Figure 7 plots the SNR comparison of the images. The SNR of the ground image is shown using a blue line. The graph shows that the SNR of the noise image is less than the reconstructed images, thus showing more noise content in it. The blue line is the SNR of the ground image, orange is the SNR of the noisy image (0.1 salt and pepper noise is applied), and the grey line is the reconstructed SNR of each image. From the graph, for image 1, the SNR of noise is 12.4, and the reconstructed image by applying the proposed method has an SNR of 16.69. This variation helps to understand the efficiency of noise removal in the images. Thus, the proposed method of noise removal using the trigonometric bilateral filter and contrast enhancement using CLAHE is highly effective and efficient.
The proposed method was compared with the existing algorithm stated by Li [
37]. A comparison of the MSE, SNR, and SSIM is shown in
Table 4. The reconstructed image is said to be closer to its ground image if it has a lower MSE and higher PSNR value, while a higher SSIM score means that the result is more similar to its reference image in terms of image structure and texture. Structural similarity index measure (SSIM) is a metric used to compare the perceived quality of an image. It helps to define the similarity between two images.
Table 4 explains that the proposed method has a lower MSE and higher PSNR value compared to state of art methods.
Table 5 shows the image reconstruction by applying different levels of noise. The image is mixed with salt and paper noise. The third column shows the corresponding reconstructed image of the noise image using the proposed method. It can be adduced that, as the noise intensity varies from 0.1 to 1, the SNR value of the noise image decreases, thus showing more content of noise than the signal. Moreover, upon analyzing the reconstructed image, it can be noticed that the SNR value increases, which conveys that the signal is reconstructed from the noised images. This shows the efficiency of our method.
The other inference from this experiment is that even though the noise level in the image increases, the perception of the reconstructed image is good to some extent. Perception is defined as the pattern formed by the visual centers of the brain after an image reaches the human eye. An image can be perceived differently by different humans.
It is the process of what one sees, organizing it in the brain, and making sense of it. Perception is the ability to see from the senses. It is how an individual sees, interprets, and understands visual data. From our experiment, we perceive that after the noise of more than 50% (S&P = 0.5) is applied, the perception of the corresponding reconstructed image starts to decrease. From
Table 5, we infer that the perception of the reconstructed image of 0.1 noise is higher than that of 0.2, 0.3, and so on. The proposed method can reconstruct images up to a noise level of 0.5. The reconstructed images of noise higher than 0.6 have a very low level of perception, even though the signal strength is higher. Thus, the perceptional view decreases even though the signal strength is higher.
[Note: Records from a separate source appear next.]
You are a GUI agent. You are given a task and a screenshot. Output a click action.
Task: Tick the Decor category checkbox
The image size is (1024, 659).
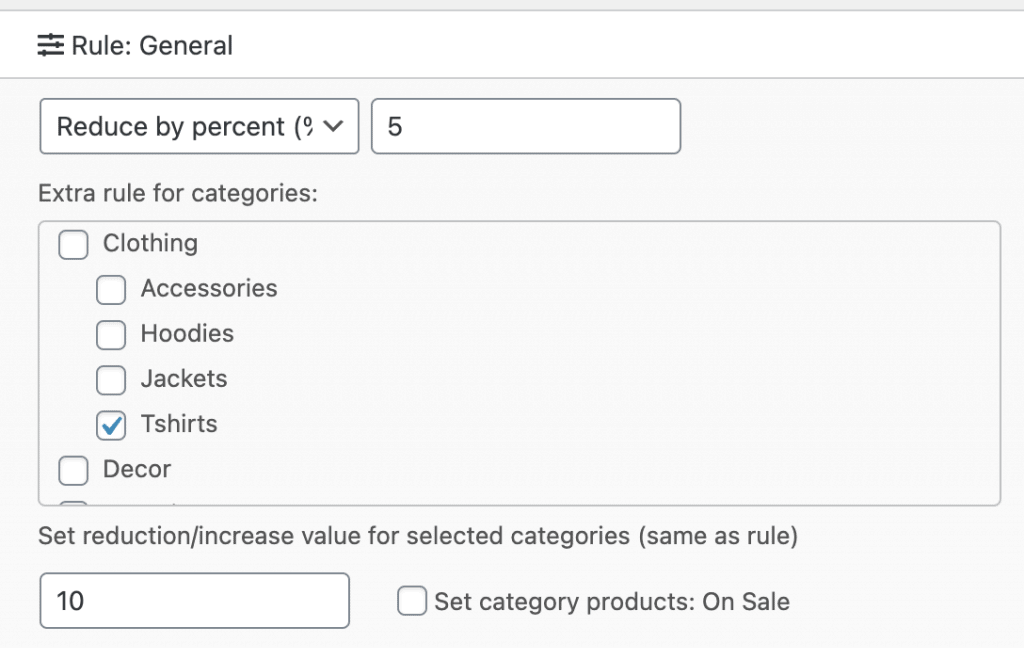[73, 470]
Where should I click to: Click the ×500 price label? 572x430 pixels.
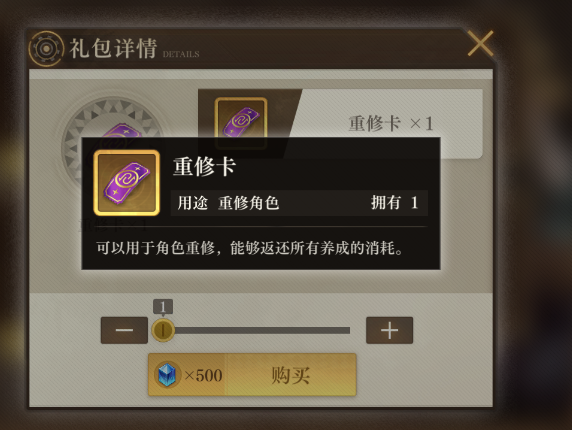coord(203,375)

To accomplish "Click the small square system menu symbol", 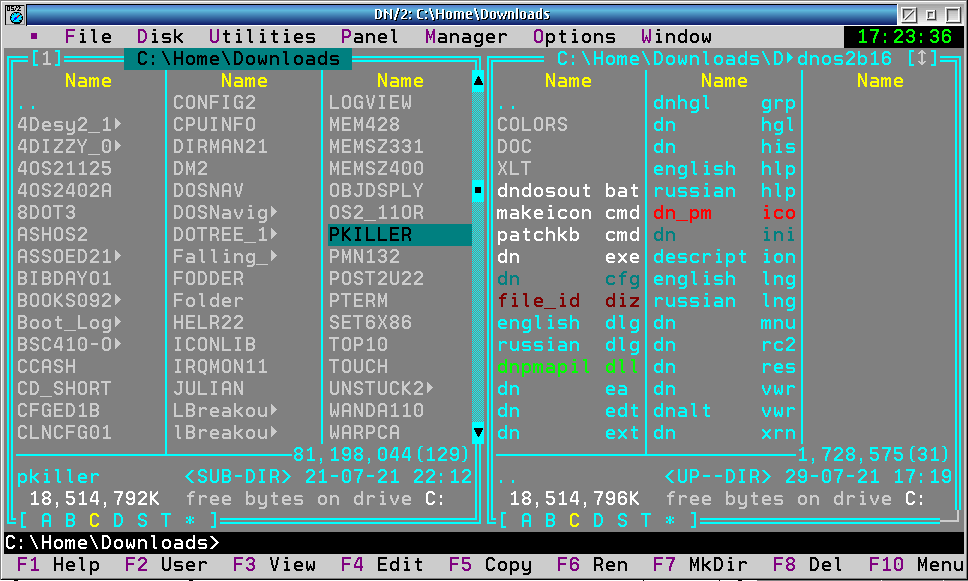I will click(x=34, y=37).
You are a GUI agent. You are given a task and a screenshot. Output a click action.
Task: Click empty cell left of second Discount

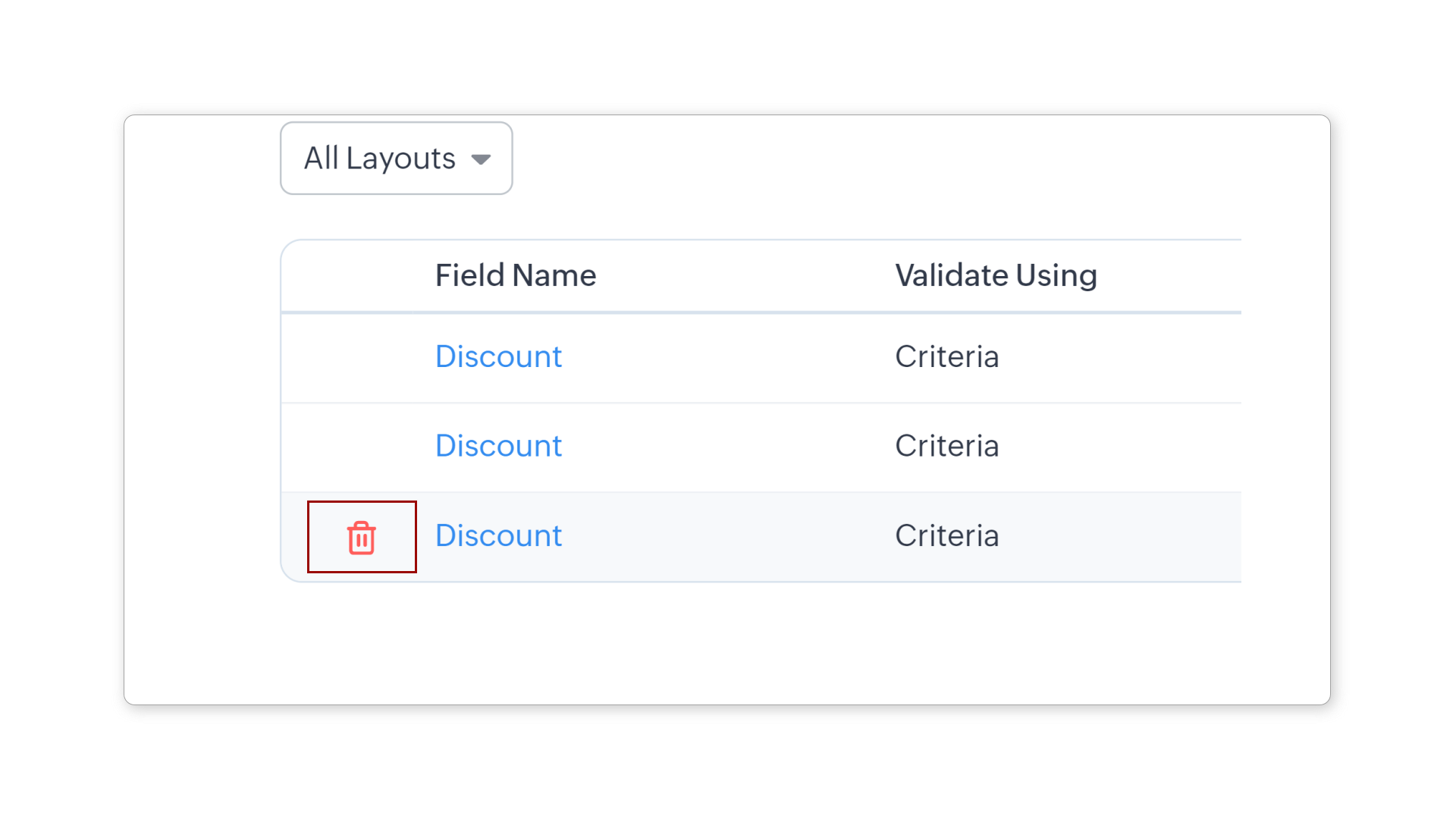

Table 6 shows the average run time required for removing noise in images using the existing algorithms stated by Li [
37]. The statistics show that the proposed algorithm works better than the existing methods. This experiment was performed in different sizes of the images like 1280 × 720, 640 × 480, and 500 × 500. The results show the outstanding performance of the proposed algorithm.
Table 7 shows the UIQM SCORES of images using the existing algorithms stated by Li [
37]. The proposed method has a greater UIQM value compared to the existing methods for different image sizes used for the testing purpose.